Тигран Хзмалян: Путин, желавший стать в России всем, теперь всем и стал – и царем, и шутом
В драмах Шекспира безумие королей уравнивалось мудростью шутов. В России после юродства Ивана Грозного цари обычно пользовались услугами шутов дабы подчеркнуть собственную мудрость. Даже у Сталина в шутах ходило чуть ли не все Политбюро – злобно, но безропотно. И только при Николае 2-м юродивый встал чуть ли не вровень с престолом – и не случайно распутинщина оказалась вернейшим симптомом грядущего распада империи.

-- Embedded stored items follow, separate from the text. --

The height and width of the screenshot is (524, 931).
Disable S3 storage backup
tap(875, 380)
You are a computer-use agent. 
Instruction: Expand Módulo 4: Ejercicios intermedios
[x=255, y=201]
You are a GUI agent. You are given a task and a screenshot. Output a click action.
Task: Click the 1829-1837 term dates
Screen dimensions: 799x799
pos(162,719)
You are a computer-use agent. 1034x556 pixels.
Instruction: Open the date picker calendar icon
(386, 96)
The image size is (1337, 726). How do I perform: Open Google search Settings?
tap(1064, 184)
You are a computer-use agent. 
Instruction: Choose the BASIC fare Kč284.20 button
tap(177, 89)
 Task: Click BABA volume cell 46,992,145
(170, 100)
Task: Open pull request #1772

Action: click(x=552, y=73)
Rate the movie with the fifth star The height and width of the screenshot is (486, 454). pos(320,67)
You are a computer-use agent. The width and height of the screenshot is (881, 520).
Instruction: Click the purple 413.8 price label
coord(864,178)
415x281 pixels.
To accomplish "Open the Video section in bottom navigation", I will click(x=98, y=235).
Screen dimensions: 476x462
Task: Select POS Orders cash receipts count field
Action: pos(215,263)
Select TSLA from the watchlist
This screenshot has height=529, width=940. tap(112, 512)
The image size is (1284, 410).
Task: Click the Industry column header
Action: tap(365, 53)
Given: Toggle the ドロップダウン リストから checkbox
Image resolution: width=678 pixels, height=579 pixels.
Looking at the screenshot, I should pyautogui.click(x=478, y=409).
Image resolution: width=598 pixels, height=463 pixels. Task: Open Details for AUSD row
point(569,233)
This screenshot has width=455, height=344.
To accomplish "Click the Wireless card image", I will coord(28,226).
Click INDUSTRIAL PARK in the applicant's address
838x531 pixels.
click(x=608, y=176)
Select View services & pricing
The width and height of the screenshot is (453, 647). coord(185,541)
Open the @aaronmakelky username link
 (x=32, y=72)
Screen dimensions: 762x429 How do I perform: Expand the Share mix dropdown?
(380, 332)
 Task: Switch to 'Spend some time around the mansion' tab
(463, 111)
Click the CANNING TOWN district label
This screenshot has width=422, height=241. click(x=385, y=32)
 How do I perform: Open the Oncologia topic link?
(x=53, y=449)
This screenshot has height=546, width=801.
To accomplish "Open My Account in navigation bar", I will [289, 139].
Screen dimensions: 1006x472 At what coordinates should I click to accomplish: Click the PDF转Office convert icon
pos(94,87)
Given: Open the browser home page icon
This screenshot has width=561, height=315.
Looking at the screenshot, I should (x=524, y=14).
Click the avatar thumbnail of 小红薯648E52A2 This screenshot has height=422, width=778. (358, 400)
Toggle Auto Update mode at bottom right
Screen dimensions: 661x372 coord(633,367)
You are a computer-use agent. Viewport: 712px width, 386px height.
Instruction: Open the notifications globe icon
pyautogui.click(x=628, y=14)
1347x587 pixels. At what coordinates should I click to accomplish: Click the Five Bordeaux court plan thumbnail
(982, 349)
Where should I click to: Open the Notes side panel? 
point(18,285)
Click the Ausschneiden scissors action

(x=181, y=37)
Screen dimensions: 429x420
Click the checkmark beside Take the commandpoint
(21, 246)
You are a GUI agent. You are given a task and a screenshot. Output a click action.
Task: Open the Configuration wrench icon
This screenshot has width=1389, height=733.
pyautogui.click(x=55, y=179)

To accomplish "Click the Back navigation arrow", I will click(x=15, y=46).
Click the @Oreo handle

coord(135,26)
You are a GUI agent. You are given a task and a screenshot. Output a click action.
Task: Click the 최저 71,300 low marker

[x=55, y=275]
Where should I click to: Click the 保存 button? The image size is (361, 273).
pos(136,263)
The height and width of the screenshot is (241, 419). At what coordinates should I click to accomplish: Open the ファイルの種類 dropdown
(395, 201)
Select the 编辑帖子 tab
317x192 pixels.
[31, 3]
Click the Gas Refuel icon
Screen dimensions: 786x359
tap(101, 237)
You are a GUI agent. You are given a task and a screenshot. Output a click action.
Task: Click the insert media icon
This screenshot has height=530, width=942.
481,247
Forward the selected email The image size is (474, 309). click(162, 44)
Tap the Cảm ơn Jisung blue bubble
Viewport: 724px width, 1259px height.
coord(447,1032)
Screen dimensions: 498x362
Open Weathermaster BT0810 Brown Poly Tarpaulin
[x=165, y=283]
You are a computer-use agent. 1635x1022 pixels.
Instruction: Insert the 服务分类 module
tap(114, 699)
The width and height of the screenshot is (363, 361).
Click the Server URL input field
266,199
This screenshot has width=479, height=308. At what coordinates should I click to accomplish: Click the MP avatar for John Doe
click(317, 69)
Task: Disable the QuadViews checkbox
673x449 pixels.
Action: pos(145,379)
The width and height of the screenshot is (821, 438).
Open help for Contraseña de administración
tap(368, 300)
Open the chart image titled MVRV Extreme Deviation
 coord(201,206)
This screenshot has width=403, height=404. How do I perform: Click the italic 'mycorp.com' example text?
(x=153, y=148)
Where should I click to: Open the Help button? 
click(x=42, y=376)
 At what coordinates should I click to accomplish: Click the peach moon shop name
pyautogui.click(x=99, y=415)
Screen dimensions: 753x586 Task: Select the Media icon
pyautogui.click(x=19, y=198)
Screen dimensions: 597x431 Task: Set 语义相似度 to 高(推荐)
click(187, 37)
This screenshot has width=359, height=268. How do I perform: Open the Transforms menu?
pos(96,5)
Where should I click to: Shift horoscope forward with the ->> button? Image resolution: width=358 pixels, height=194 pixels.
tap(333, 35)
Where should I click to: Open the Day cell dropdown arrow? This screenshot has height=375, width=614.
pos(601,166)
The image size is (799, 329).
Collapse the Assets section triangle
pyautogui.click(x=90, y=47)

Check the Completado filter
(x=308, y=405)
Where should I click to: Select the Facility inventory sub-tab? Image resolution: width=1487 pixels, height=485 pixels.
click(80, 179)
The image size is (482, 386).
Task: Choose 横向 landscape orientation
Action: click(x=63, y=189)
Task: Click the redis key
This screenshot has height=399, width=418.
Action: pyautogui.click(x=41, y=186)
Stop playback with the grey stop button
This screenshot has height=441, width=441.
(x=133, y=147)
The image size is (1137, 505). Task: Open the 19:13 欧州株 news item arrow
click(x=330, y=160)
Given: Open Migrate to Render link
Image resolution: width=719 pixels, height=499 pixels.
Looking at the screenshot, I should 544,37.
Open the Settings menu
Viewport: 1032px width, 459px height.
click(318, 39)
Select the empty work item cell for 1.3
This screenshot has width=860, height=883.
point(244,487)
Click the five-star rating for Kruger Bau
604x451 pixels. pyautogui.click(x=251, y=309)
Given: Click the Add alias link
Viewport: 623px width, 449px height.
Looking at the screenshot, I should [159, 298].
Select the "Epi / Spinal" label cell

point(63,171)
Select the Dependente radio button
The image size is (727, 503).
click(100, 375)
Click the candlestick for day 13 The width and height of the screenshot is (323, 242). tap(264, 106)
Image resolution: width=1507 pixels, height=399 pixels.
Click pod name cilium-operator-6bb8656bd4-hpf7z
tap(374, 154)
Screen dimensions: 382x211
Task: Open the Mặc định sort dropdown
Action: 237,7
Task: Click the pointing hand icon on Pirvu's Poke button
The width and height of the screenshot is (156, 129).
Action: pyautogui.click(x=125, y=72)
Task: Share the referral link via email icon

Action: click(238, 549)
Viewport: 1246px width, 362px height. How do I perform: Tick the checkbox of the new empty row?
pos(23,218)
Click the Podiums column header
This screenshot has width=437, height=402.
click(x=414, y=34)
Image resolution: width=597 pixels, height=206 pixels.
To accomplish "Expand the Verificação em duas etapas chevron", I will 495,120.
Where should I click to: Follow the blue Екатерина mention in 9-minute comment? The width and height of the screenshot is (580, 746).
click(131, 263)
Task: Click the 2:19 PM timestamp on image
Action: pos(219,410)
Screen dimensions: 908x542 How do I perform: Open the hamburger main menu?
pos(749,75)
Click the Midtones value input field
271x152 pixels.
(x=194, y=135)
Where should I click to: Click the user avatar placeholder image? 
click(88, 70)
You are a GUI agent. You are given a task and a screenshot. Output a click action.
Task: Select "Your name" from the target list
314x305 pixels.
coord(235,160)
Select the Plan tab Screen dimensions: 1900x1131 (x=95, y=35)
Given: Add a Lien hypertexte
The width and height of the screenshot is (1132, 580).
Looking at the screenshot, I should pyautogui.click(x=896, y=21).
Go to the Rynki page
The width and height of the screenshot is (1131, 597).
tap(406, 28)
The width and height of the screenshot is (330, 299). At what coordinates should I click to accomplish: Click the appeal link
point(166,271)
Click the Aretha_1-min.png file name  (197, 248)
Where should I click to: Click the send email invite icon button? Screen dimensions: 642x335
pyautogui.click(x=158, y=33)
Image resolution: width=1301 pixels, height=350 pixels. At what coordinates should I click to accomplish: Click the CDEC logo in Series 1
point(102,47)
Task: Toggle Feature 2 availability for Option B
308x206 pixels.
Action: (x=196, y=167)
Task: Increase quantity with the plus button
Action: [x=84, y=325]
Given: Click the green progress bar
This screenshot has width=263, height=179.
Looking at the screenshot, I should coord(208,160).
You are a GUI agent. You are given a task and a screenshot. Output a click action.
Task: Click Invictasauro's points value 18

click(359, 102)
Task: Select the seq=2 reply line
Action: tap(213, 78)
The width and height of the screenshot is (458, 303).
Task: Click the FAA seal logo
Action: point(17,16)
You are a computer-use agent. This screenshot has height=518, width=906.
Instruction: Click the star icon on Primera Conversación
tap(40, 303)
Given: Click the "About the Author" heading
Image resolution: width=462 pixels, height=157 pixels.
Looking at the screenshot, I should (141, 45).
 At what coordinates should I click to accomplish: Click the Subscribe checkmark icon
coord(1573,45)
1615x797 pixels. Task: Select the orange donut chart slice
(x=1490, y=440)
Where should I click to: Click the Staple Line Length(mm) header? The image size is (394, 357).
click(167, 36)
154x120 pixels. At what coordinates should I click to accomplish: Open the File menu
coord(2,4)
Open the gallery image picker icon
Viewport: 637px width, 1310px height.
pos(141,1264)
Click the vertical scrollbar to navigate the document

Царствование Путина начиналось корректно и поначалу выглядело пристойно до рутинности после шутовства позднего Ельцина. Тогда лишь наиболее проницательные говорили о несомненной связи немощи первого российского президента, тщательно пестуемой и выпячиваемой его свитою, с хлестаковским взлетом вечно второго Путина. Путин охотно шутил, чаще с упором на гайдаевские экранизации романов Ильфа и Петрова, но вскоре его шутки, а с ними и вся страна стали все больше отдавать казармой. Когда-нибудь какой-нибудь въедливый политолог составит сравнительный хронологический и семиотический словарик шуток Путина. Сейчас важнее то зловещее обстоятельство, что в какой-то момент Путин, по всей видимости, решил никому, кроме себя, не позволять шутить в России. Ну, примерно, как Николай Первый не позволял никому не только ругать, но даже и хвалить, да что там – просто обсуждать его правление. Обратите внимание хотя бы на то, как постепенно умолк сам Жванецкий, в начале царствования еще пытавшийся шутить о самом главном. Или скажем так – о Самом Главном. Посмотрите, как сник при Путине главный политический сатирик России – Жириновский. Его хватает теперь лишь на вопли о короновании Путина императором всероссийским – и никто не решается спросить, уж не шутка ли это.
Итак, Путин, желавший стать в России всем, теперь всем и стал – и царем, и шутом. В его тени поблек даже назначенный быть шутом по началу и осмеянный в конце Димон Медведев. Даже выпущенные на арену по высочайшему соизволению персонажи типа Ксении Собчак выглядят пристойнее зарвавшегося шпрехшталмейстера. В конце концов, за самодурство Калигулы, назначившего римским сенатором своего коня, никто не винит самого Инцитатуса. Ведь как давно заметил тот единственный, кто был и остается для России действительно ”всем” не по щучьему велению и не по своему хотению, а по воле народной – ”гений и злодейство две вещи несовместные”. Как и царственность с шутовством. Попробовавший совместить еще и это, Путин сейчас на глазах у всего мира скатывается уже не в шутовство – в юродство. Заявление о ”сборе биоматериалов россиян агентами западных спецслужб” – это уже клинический симптом истерики и безумия российской власти. Предложение о продаже российского газа Ирану – лишь политическая составляющая этой клиники. Следует ожидать предложения продажи сибирского снега Канаде или астраханского песка для Саудовской Аравии – остальное уже под санкциями Конгресса США.
Путин стремительно превращается в Распутина. Он никому другому не оставил этой вакансии и теперь шапка Мономаха, которой его шутейно короновали карикатуристы, все более походит на зловещий шутовской колпак юродивого. Мистическим образом сбывается его подростковая фобия о крысе загнанной в угол. Никогда еще в истории России ни один другой правитель не был столь отвержен и унижен всем миром. Но у Путина нет под рукой Распутина, на которого можно было бы возложить вину за юродство власти. Он сам исполняет обе роли – и царя разрушающейся империи, и юродивого мракобеса, позорящего престол. И удушающие страну международные санкции все более напоминают о страшных предметах из кунст-камеры российской истории: от шарфа графа Палена до револьвера графа Юсупова.